Most of the dead were women celebrating the wedding on the top floor of a mud brick house packed with guests, said Jawad Bashart, spokesman of the Baghlan provincial police. Only one adult male was killed.
He added that 12 children were among the dead and another 40 people were wounded in the remote Jelga district.
Women and men traditionally have separate celebrations at weddings.
Dr Salim Rasouli, the provincial health chief, said that the incident happened in the afternoon but that the district was very far and the road was unsafe to travel at night.
“Unfortunately it is a very remote area. We don’t have any access. The nearest clinic to that area is in the neighboring district,” he said.
Rasouli said he had heard six women had been brought to the hospital in the neighboring district for treatment by their families.
Houses in rural Afghanistan are traditionally built with mud bricks and wooden beams.

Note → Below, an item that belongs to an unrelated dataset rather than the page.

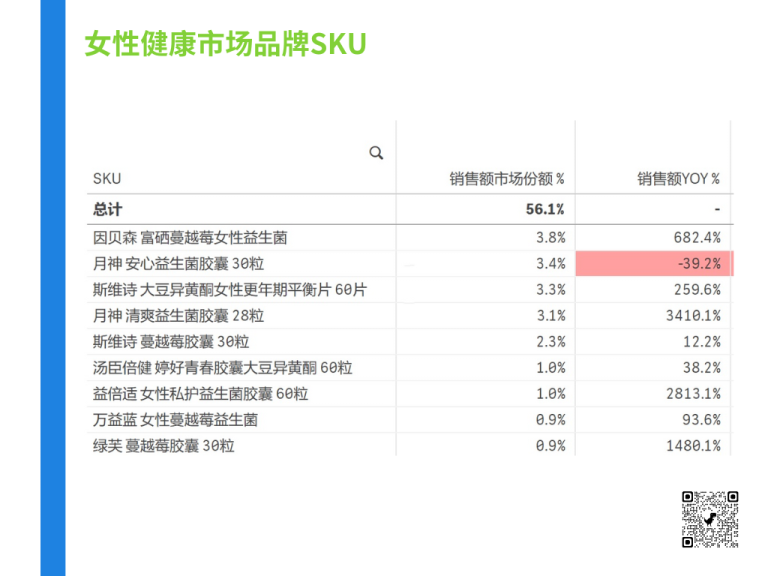Screen dimensions: 768x576
Task: Select 月神 清爽益生菌胶囊 28粒 row
Action: tap(410, 316)
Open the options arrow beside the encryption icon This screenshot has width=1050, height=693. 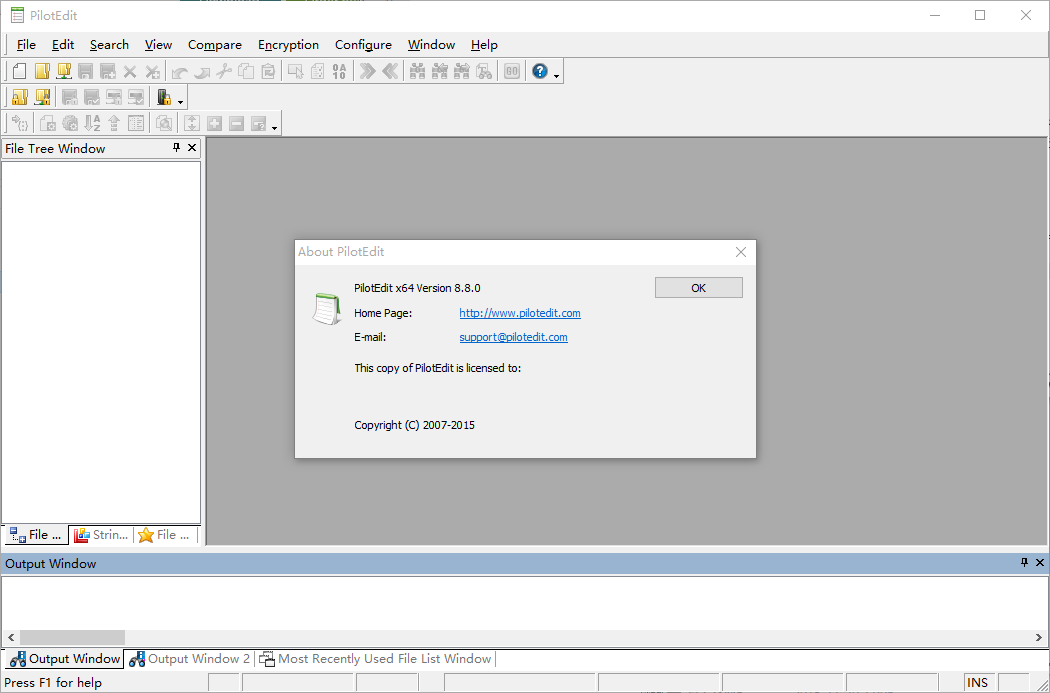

Access to health care is also poor, with few clinics or hospitals and mostly unpaved roads.
The United States will not support a peace in Afghanistan or any conflict zone that sacrifices women’s rights, US Secretary of State Hillary Clinton said Tuesday.

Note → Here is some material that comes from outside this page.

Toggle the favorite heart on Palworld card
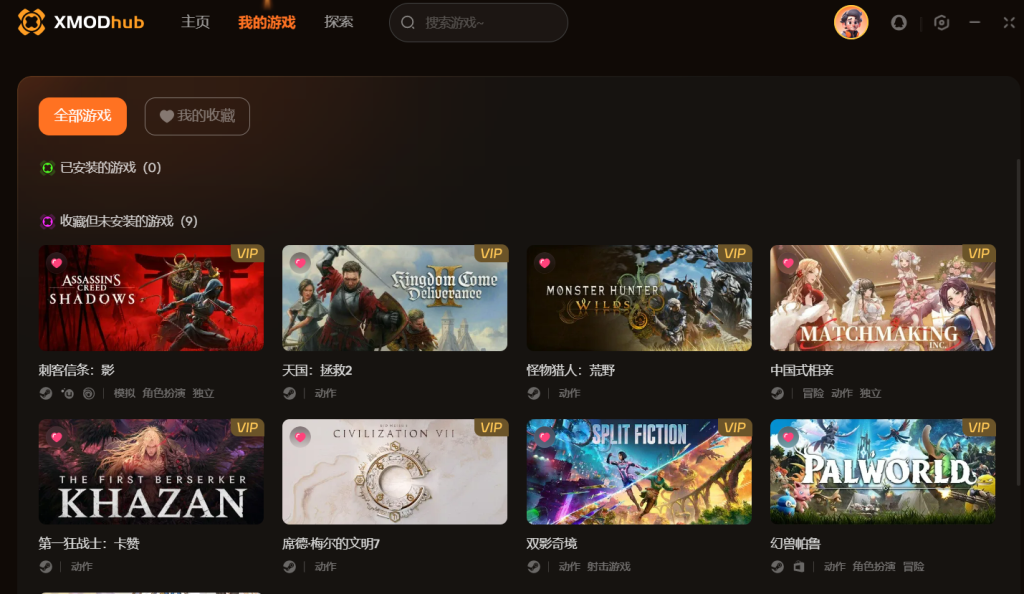This screenshot has width=1024, height=594. (788, 437)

Clinton also said the mass rape of hundreds of women in Democratic Republic of Congo earlier this year was a “tragic rebuke” of international efforts to help women caught in conflict zones.
Women’s involvement in peacemaking efforts is now a “necessary global security imperative,” the US secretary of state told a special UN Security Council debate on women and security.

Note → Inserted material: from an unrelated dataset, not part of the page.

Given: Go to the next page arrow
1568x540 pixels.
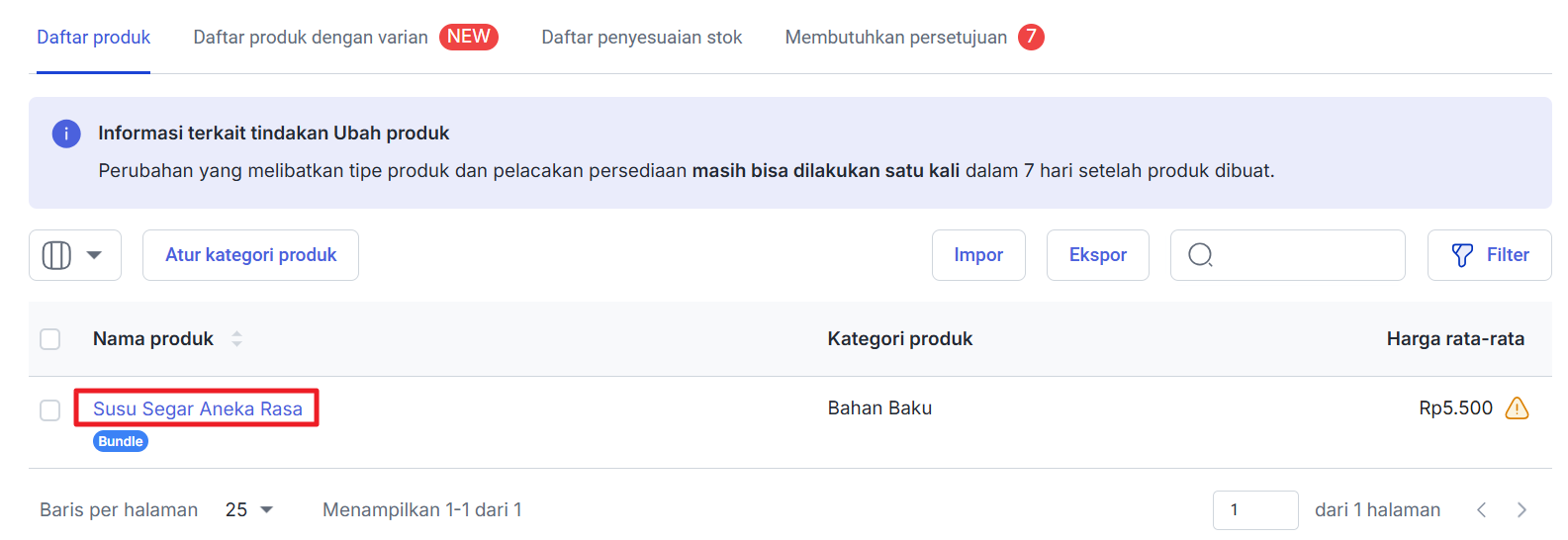Looking at the screenshot, I should click(x=1522, y=510).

Clinton — to many observers the world’s most powerful woman — highlighted US efforts to reinforce women’s representation in Afghanistan, where US-led international forces are battling the Taleban militia which repressed women when in power.
“We believe the potential for sustainable peace will be subverted if women are silenced or marginalized,” Clinton said. “No peace that sacrifices women’s rights is a peace that we can afford to support.”
The debate was held on the 10th anniversary of a landmark UN Security Council resolution 1325 which called for the greater involvement of women in ending conflict and greater protection for women and girls in wars.
Afghanistan said on Wednesday that a major military operation against the Taleban in their southern heartland was coming to an end, claiming that victory was in sight.
The insurgency is fiercest in the southern province of Kandahar, where thousands of US-led troops and Afghan forces have stepped up operations since the spring in a bid to reclaim the Taleban stronghold.
General Mohammad Zahir Azimi, the Afghan defence ministry spokesman, said that the assault was set to be wrapped up “in weeks.”
“The Kandahar operation is in its last stages,” Azimi told a news conference in Kabul, saying that the rebels had fled most areas without fighting.
Asked whether the Taleban were defeated in the area, he said: “Well, when an area is cleaned of the enemy, it means they’re defeated.”
He refused to give details, saying a full report of the operation including casualties will be released at the end of the offensive.
Meanwhile, former Soviet leader Mikhail Gorbachev said it was “impossible” for coalition forces to secure victory in Afghanistan in a BBC interview broadcast Wednesday.
Gorbachev, who was in charge when Soviet troops withdrew from Afghanistan in 1989 after a war lasting nearly a decade, added that the alternative to pulling out troops was “another Vietnam” which “wouldn’t work.”
He backed US President Barack Obama’s July 2011 date for starting to withdraw troops and handing more responsibility to Afghan forces, even though he said it would be “difficult.”
Afghan President Hamid Karzai offered a small concession over the timing of a ban on private security firms, which strained ties with Washington, but some aid groups said on Wednesday the ban would not affect them much.
Karzai has stressed his commitment to a decree disbanding private security companies, spurring concern in Washington that aid work in Afghanistan may already be starting to suffer over security fears, but on Wednesday said the original December deadline could be extended up to two months.
Some US-funded development companies have said they have started scaling back projects. On Saturday, US Secretary of State Hillary Clinton called Karzai to recommend a joint plan to replace the guard firms gradually rather than enforce a ban that could threaten millions of dollars in aid work.
The Agency Coordinating Body for Afghan Relief (ACBAR), an umbrella group for non-government organisations (NGOs) in Afghanistan, said the ban would not affect aid work by its members because most operated without armed protection.
“There is a big distinction between NGOs and development companies that rely on private companies to provide security,” ACBAR Director Laurent Saillard told Reuters.
“Aid delivered by NGOs will not suffer with this ban, but aid delivered by these development companies will suffer.”